RECORDS FOR THIS EXERCISE ▸
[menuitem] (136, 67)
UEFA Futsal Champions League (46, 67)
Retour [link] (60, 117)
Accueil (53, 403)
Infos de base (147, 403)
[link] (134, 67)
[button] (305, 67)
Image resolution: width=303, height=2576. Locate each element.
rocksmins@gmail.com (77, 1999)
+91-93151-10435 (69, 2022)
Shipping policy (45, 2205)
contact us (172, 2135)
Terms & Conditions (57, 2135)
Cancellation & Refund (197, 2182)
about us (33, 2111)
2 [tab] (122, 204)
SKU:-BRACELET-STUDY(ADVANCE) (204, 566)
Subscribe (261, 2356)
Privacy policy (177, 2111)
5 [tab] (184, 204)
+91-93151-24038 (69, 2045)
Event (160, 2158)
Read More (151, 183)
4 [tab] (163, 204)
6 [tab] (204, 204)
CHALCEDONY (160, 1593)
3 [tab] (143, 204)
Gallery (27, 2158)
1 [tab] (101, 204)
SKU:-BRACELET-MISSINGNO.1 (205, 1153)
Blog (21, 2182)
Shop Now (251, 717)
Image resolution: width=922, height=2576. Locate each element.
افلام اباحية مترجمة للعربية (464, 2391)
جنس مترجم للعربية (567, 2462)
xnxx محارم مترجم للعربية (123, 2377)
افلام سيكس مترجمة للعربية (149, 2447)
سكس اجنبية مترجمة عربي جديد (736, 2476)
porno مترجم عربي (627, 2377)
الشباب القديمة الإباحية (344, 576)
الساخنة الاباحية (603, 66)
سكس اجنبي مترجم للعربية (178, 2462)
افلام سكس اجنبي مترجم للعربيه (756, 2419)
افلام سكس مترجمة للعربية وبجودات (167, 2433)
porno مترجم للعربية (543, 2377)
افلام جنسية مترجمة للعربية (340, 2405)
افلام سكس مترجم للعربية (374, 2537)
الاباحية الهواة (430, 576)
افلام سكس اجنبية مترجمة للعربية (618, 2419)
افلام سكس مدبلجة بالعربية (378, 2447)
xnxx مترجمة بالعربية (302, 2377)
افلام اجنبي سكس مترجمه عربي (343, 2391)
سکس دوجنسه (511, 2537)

ACTION ITEM ▸
In the material above, the line with "SKU:-BRACELET-MISSINGNO.1 (205, 1153)" marks the start. Print it and every line after it through the last, exactly.

RESULT FOR THIS EXERCISE ▸
SKU:-BRACELET-MISSINGNO.1 (205, 1153)
Blog (21, 2182)
Shop Now (251, 717)
Image resolution: width=922, height=2576. Locate each element.
افلام اباحية مترجمة للعربية (464, 2391)
جنس مترجم للعربية (567, 2462)
xnxx محارم مترجم للعربية (123, 2377)
افلام سيكس مترجمة للعربية (149, 2447)
سكس اجنبية مترجمة عربي جديد (736, 2476)
porno مترجم عربي (627, 2377)
الشباب القديمة الإباحية (344, 576)
الساخنة الاباحية (603, 66)
سكس اجنبي مترجم للعربية (178, 2462)
افلام سكس اجنبي مترجم للعربيه (756, 2419)
افلام سكس مترجمة للعربية وبجودات (167, 2433)
porno مترجم للعربية (543, 2377)
افلام جنسية مترجمة للعربية (340, 2405)
افلام سكس مترجم للعربية (374, 2537)
الاباحية الهواة (430, 576)
افلام سكس اجنبية مترجمة للعربية (618, 2419)
افلام سكس مدبلجة بالعربية (378, 2447)
xnxx مترجمة بالعربية (302, 2377)
افلام اجنبي سكس مترجمه عربي (343, 2391)
سکس دوجنسه (511, 2537)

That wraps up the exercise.